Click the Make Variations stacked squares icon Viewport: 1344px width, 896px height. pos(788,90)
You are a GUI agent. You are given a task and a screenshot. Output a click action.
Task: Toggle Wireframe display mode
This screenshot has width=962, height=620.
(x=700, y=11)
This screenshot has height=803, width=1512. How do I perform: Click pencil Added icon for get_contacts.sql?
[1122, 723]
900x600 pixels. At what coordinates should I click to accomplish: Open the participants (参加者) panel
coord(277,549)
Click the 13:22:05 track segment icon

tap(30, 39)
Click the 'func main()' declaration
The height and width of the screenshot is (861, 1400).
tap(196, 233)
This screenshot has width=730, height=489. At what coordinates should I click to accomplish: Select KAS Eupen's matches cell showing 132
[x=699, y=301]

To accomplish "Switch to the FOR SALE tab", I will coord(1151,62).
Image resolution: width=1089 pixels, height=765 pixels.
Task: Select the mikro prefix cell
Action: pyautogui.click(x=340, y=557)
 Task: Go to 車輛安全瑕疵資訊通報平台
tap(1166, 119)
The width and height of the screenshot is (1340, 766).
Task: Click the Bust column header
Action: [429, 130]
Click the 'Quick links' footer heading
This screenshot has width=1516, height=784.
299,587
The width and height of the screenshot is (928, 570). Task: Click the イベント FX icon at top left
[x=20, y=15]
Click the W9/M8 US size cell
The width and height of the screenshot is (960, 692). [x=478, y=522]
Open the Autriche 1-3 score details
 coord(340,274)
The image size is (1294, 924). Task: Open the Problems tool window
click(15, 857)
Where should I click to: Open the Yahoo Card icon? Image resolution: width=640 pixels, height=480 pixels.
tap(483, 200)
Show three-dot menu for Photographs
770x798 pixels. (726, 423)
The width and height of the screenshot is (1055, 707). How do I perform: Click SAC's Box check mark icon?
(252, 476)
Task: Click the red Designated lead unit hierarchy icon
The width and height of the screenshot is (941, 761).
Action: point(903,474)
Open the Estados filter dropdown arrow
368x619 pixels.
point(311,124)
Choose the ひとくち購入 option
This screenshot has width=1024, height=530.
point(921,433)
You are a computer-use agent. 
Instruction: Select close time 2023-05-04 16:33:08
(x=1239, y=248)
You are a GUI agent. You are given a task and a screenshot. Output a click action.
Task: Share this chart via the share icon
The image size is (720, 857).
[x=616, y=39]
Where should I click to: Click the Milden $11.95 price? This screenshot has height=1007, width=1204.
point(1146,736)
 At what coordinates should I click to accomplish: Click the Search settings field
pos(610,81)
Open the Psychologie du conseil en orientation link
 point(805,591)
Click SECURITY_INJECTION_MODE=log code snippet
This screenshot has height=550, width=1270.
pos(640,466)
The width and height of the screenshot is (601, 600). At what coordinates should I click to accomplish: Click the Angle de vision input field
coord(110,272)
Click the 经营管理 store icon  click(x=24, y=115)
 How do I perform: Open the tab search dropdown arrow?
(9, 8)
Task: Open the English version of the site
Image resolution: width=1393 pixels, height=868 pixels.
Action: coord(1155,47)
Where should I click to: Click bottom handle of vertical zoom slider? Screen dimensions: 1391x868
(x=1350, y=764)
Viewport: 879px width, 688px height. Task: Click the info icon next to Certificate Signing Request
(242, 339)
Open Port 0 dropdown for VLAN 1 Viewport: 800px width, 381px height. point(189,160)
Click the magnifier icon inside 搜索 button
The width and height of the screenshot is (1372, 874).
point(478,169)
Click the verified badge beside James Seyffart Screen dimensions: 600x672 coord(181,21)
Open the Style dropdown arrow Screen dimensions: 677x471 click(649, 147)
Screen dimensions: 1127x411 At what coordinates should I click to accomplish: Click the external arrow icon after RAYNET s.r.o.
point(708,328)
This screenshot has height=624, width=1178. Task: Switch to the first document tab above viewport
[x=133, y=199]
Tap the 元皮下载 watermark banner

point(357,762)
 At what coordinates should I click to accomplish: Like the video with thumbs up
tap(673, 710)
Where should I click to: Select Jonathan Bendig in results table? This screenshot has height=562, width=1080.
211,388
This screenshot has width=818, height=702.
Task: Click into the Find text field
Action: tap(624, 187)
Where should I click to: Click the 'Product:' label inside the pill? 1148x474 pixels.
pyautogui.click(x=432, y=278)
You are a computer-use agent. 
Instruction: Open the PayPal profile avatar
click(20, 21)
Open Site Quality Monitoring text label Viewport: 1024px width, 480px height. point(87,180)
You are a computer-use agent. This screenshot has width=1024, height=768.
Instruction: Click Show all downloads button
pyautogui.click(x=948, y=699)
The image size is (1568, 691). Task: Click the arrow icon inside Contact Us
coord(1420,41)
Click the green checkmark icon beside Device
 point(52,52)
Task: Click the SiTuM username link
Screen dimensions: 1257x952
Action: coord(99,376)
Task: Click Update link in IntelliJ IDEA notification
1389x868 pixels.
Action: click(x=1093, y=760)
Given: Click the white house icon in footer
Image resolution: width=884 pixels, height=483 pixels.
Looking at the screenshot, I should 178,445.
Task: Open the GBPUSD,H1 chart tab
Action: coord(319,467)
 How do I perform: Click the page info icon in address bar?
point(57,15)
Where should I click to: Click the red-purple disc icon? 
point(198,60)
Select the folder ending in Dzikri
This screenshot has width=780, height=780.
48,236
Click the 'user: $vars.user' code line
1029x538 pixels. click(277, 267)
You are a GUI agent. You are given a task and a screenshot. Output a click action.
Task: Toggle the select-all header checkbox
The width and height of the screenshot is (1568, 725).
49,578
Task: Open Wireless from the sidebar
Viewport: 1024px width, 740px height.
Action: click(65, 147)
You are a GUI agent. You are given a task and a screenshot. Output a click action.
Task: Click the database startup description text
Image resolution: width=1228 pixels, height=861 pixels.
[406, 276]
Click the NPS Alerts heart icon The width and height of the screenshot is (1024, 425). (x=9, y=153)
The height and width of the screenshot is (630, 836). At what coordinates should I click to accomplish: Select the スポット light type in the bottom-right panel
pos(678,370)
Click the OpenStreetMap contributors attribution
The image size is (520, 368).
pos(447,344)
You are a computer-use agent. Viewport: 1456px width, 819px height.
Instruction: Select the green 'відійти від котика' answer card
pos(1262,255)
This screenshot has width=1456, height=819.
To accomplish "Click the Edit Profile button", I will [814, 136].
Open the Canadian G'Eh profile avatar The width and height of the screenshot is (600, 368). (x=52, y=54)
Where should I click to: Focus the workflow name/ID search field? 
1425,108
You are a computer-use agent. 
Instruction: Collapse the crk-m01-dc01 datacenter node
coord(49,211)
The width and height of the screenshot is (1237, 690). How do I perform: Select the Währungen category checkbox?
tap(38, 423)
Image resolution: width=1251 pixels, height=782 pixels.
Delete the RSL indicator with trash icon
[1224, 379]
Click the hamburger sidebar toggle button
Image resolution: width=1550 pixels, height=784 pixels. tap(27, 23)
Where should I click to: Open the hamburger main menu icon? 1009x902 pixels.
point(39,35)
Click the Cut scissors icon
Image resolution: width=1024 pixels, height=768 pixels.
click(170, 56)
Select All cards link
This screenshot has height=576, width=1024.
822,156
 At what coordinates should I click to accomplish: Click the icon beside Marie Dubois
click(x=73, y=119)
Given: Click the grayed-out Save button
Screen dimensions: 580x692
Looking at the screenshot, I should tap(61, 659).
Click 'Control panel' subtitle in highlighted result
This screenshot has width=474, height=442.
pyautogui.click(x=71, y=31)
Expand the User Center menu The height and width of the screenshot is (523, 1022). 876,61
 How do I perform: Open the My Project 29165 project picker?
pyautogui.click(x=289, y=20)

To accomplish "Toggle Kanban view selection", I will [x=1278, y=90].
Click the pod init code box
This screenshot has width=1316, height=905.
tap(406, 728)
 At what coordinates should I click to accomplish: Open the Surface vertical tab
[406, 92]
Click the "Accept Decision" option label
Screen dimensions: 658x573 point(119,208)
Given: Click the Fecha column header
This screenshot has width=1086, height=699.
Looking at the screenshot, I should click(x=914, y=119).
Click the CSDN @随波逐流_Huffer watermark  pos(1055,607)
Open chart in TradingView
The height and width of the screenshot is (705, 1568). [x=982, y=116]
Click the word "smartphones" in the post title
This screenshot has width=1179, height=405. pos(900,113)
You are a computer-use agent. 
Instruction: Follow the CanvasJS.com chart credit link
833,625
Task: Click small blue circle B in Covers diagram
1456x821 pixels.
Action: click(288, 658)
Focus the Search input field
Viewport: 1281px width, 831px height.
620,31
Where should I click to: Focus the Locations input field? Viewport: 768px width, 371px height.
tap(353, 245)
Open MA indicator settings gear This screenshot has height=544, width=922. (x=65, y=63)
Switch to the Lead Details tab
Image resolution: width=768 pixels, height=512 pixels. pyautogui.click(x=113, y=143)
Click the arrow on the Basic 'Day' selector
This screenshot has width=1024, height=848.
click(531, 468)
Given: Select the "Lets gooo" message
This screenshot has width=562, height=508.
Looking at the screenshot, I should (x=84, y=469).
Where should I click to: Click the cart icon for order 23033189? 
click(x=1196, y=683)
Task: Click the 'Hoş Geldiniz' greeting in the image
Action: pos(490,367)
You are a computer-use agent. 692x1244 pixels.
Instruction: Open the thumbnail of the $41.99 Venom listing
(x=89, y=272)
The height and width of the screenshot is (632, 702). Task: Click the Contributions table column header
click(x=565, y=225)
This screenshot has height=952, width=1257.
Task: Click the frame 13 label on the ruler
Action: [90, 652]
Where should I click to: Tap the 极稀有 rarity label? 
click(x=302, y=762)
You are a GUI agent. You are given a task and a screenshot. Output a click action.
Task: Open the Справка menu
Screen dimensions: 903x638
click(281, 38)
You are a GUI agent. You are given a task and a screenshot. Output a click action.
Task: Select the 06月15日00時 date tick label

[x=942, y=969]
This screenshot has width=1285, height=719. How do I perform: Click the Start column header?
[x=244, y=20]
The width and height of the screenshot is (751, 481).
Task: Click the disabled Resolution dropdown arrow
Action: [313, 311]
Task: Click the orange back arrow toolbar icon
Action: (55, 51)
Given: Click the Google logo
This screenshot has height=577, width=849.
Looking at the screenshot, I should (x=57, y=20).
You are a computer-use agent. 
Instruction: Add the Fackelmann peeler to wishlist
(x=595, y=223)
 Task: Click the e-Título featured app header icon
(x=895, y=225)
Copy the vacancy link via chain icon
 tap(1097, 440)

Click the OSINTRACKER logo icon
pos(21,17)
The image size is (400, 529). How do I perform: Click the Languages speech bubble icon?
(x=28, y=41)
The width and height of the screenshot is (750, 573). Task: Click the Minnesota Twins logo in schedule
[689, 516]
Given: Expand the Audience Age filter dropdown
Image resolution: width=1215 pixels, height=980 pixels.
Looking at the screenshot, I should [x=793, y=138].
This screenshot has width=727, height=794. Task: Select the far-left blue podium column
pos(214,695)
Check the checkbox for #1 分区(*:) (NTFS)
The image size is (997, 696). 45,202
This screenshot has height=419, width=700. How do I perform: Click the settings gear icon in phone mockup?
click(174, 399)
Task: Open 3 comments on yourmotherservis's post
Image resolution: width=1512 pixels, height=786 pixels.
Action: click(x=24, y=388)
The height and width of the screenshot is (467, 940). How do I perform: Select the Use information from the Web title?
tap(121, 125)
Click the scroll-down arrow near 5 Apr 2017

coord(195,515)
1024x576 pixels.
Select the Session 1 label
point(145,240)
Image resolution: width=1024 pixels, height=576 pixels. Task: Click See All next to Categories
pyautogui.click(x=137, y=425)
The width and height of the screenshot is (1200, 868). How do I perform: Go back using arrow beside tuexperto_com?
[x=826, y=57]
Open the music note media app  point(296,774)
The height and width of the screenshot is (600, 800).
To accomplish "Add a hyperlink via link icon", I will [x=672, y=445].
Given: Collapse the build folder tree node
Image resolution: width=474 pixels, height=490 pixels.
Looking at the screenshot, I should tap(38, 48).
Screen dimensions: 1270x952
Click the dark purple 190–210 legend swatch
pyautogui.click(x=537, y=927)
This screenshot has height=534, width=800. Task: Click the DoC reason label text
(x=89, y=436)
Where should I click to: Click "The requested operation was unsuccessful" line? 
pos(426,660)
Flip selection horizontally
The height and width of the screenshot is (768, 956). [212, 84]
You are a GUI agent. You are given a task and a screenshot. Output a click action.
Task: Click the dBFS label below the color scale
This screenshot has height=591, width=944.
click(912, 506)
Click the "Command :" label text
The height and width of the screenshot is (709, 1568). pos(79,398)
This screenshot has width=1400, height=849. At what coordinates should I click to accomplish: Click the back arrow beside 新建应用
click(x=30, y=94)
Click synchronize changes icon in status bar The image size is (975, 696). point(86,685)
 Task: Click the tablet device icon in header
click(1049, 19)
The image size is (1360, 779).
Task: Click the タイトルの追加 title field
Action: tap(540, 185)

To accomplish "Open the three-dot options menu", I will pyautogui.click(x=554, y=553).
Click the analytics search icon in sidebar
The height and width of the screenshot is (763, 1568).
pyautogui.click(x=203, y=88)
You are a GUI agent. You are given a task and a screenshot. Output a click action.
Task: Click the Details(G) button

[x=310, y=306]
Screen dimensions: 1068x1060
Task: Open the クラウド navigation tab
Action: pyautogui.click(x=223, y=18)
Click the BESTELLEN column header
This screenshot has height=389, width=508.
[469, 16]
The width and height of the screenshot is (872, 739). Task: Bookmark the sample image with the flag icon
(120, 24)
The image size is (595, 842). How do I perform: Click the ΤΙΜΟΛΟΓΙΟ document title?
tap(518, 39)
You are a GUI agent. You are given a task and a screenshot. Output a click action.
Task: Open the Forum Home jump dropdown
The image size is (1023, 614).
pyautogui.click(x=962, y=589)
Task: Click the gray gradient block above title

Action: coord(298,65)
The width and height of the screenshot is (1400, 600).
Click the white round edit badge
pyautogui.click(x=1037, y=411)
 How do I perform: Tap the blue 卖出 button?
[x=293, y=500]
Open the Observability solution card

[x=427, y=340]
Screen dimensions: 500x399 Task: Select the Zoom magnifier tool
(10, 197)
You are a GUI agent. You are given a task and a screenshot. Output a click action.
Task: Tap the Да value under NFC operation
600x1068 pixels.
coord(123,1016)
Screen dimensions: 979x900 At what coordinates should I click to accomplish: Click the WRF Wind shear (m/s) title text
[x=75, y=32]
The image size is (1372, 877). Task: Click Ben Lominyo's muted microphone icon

> [TASK DESCRIPTION]:
Return each line of the material above in which the string "footer" appears.

> [RESULT FOR THIS EXERCISE]:
Click the 'Quick links' footer heading
Given: Click the white house icon in footer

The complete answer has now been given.